_What to produce_. Write how many lines in the records below include the string "menu". No other text should be given.

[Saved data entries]

***

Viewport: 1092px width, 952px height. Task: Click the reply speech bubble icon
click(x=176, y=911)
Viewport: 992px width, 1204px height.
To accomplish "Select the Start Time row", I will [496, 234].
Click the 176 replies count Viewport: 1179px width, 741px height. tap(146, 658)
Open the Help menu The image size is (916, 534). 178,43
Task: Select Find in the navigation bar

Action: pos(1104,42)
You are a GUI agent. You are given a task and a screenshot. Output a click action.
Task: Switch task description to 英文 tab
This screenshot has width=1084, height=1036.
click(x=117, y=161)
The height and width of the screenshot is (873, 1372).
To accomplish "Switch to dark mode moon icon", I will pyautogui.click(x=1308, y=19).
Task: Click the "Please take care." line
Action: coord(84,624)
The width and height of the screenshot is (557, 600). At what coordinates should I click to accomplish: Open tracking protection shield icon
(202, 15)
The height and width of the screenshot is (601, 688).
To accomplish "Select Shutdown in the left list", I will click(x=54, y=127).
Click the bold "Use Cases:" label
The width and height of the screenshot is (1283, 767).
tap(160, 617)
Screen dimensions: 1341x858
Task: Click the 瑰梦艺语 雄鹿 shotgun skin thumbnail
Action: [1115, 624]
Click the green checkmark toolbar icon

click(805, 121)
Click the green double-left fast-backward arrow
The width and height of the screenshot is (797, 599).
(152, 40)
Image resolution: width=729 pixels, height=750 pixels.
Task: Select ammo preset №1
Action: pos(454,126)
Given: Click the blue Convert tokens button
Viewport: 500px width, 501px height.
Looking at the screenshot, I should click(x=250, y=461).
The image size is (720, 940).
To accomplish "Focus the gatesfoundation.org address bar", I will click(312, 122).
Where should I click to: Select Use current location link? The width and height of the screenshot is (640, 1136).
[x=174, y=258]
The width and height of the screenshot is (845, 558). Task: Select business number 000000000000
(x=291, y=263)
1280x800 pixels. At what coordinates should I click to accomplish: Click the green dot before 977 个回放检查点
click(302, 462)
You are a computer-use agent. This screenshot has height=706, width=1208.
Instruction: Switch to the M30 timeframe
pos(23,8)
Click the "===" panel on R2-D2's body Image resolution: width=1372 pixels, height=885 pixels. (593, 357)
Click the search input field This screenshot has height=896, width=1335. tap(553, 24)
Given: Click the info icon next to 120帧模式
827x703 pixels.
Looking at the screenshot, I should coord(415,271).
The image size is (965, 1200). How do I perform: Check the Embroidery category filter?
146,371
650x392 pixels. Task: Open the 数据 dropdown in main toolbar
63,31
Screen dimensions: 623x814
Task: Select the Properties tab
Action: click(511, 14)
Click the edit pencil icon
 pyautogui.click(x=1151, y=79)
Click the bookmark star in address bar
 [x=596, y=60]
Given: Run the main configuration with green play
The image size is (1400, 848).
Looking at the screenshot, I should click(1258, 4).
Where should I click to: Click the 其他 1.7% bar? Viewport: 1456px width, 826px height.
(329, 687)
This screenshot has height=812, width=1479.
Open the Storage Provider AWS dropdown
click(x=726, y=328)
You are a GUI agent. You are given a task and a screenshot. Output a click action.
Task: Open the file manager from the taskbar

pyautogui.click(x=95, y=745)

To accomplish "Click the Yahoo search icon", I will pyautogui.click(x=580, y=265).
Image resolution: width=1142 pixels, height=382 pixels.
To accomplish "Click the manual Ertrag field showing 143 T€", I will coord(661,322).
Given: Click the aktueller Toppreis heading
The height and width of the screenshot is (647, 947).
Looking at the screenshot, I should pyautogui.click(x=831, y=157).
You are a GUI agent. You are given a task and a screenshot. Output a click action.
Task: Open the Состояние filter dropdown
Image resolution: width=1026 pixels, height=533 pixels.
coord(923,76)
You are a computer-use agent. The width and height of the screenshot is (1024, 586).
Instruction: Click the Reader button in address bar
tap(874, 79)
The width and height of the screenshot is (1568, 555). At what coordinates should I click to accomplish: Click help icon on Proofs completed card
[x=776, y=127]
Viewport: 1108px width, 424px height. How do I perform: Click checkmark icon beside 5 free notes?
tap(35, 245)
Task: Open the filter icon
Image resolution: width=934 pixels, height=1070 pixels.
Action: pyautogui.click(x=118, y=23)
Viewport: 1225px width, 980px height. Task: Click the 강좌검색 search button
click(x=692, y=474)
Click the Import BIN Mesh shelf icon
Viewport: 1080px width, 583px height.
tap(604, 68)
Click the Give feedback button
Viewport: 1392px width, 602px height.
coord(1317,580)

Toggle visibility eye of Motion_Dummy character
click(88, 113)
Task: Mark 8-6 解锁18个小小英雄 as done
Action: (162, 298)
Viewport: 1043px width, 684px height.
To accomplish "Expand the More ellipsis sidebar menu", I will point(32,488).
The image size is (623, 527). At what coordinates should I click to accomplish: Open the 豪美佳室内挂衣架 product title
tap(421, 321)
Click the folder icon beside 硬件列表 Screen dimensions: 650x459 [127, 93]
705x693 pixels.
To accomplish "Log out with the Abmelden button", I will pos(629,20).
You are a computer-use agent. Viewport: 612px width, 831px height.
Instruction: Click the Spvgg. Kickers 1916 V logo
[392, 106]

***

_Result of the task_. 2